PROBLEM DETAILS
Somewhere below, one line contains "[Subscribe] (208, 2400)" and a later line contains "Buy* (152, 2271)". Output those two lines and everything between them exactly, and nothing else.

◇ ◇ ◇

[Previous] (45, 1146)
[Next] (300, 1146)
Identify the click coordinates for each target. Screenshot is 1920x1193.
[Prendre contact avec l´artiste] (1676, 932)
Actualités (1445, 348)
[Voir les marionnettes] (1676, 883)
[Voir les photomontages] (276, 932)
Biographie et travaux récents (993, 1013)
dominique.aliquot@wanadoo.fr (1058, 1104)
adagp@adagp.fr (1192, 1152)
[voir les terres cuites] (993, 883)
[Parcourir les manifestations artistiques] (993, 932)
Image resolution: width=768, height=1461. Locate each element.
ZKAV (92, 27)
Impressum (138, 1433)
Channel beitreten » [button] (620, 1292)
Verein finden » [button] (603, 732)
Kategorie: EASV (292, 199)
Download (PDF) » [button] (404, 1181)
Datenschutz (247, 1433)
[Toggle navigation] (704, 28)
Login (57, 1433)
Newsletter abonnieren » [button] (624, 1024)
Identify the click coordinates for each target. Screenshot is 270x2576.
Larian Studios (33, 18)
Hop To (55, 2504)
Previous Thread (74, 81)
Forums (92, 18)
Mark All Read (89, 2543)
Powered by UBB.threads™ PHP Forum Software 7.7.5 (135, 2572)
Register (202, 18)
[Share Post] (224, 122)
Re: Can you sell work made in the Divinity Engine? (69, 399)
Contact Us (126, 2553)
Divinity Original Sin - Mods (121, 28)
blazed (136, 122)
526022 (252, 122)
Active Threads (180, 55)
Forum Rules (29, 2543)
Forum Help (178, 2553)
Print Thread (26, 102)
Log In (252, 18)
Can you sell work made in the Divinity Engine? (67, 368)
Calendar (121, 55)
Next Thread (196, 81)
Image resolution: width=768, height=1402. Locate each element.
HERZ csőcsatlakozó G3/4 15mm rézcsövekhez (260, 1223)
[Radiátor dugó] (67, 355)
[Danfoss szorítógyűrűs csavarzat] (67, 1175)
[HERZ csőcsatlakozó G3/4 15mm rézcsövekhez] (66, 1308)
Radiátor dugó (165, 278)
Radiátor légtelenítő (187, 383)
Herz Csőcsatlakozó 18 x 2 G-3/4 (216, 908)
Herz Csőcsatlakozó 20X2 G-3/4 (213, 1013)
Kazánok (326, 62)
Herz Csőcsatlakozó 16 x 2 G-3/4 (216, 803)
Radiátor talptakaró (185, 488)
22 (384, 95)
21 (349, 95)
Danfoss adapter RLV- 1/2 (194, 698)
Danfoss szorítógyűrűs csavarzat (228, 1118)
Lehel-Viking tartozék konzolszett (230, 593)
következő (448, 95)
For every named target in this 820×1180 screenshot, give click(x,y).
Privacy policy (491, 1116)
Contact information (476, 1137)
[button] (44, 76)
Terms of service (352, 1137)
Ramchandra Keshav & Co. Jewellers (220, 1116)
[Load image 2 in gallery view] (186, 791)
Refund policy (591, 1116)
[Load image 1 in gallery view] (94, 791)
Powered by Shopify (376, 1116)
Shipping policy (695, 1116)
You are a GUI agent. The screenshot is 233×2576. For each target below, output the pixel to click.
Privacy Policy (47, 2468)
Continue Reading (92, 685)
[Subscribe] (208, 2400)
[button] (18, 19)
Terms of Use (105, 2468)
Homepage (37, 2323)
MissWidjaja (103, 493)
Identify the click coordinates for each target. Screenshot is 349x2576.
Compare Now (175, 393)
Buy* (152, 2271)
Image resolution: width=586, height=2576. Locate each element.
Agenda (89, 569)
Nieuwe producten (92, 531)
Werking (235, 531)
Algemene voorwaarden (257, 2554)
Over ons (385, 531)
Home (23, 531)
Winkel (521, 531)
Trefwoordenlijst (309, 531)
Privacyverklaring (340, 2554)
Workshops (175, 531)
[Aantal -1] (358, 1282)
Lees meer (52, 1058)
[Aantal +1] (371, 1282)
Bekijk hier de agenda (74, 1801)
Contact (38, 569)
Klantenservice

◇ ◇ ◇

RESPONSE BELOW
[Subscribe] (208, 2400)
[button] (18, 19)
Terms of Use (105, 2468)
Homepage (37, 2323)
MissWidjaja (103, 493)
Identify the click coordinates for each target. Screenshot is 349x2576.
Compare Now (175, 393)
Buy* (152, 2271)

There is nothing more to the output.